In 1874, the headquarters of the New England Mutual Life Insurance Company, designed by Nathaniel Bradlee, was erected in the square on the site of what is now Norman B. Leventhal Park. This building was demolished in 1945, and a large parking garage which filled the area of the present park was erected, being completed in 1954.

Post Office Square was the site of a 1964 speech by Lyndon B. Johnson.

There was a transformer explosion and fire in the One Post Office Square building in December 1986. An electric company worker was killed but it was after normal business hours and the building was able to be evacuated with only a few injuries.
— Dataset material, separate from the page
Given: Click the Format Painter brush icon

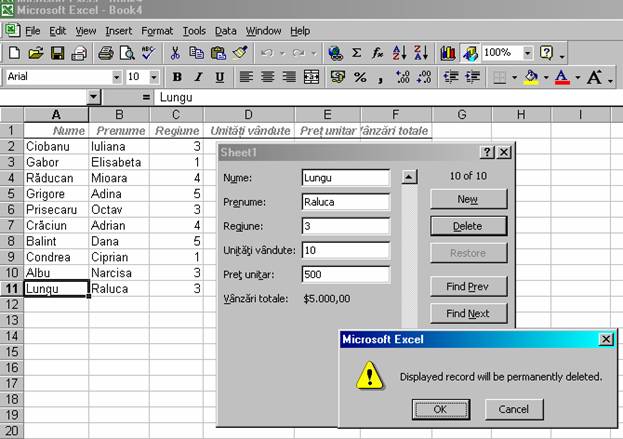Looking at the screenshot, I should click(240, 53).
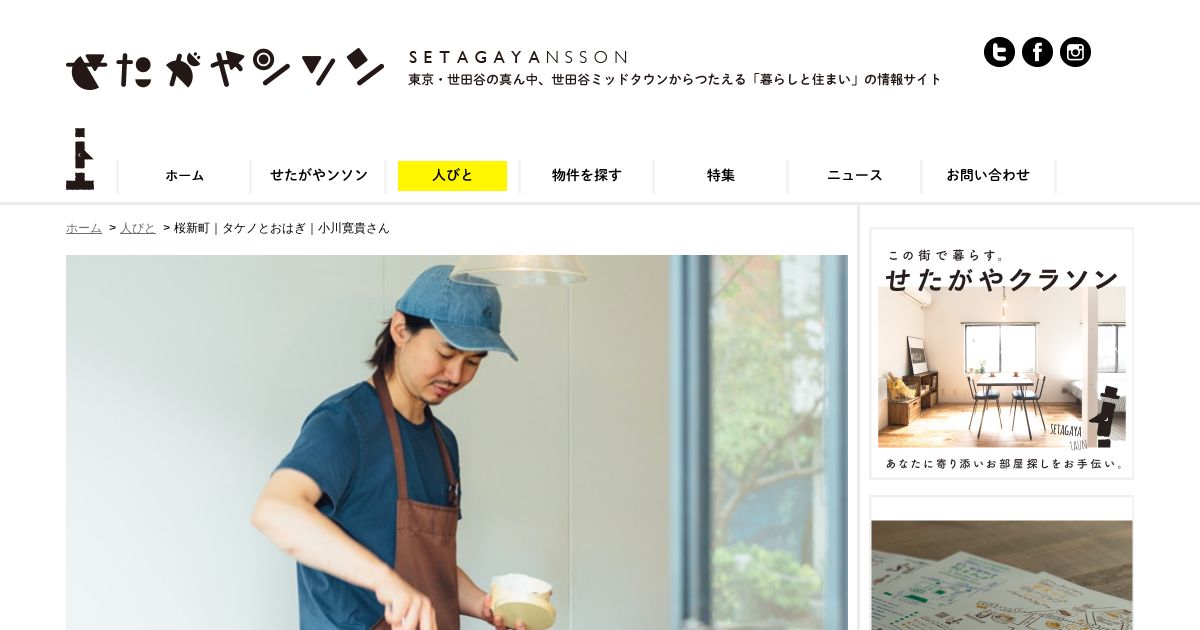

The above-ground parking garage was demolished in 1988. The new garage, entirely underground, was opened in 1990 at a cost of $18 million, and the park above it was completed in 1992.

==Major buildings==
Significant buildings on the square include the following:
- John W. McCormack Post Office and Courthouse
- New England Telephone and Telegraph Building is a historic structure built in 1947 at 185 Franklin Street. It is a Pending Boston Landmark. A developer purchased the building in 2011 and renamed it "50 Post Office Square." In this building, the laboratory in which the first telephone was built has been reconstructed.
- Langham Hotel Boston, a building that until 1977 housed the Federal Reserve Bank of Boston In 1978 it was designated a Boston Landmark.
- One Post Office Square
- 100 Federal Street
- Ten Post Office Square (Atlantic National Bank Building) built 1924, a pending Boston Landmark, petition accepted for further study in 2000.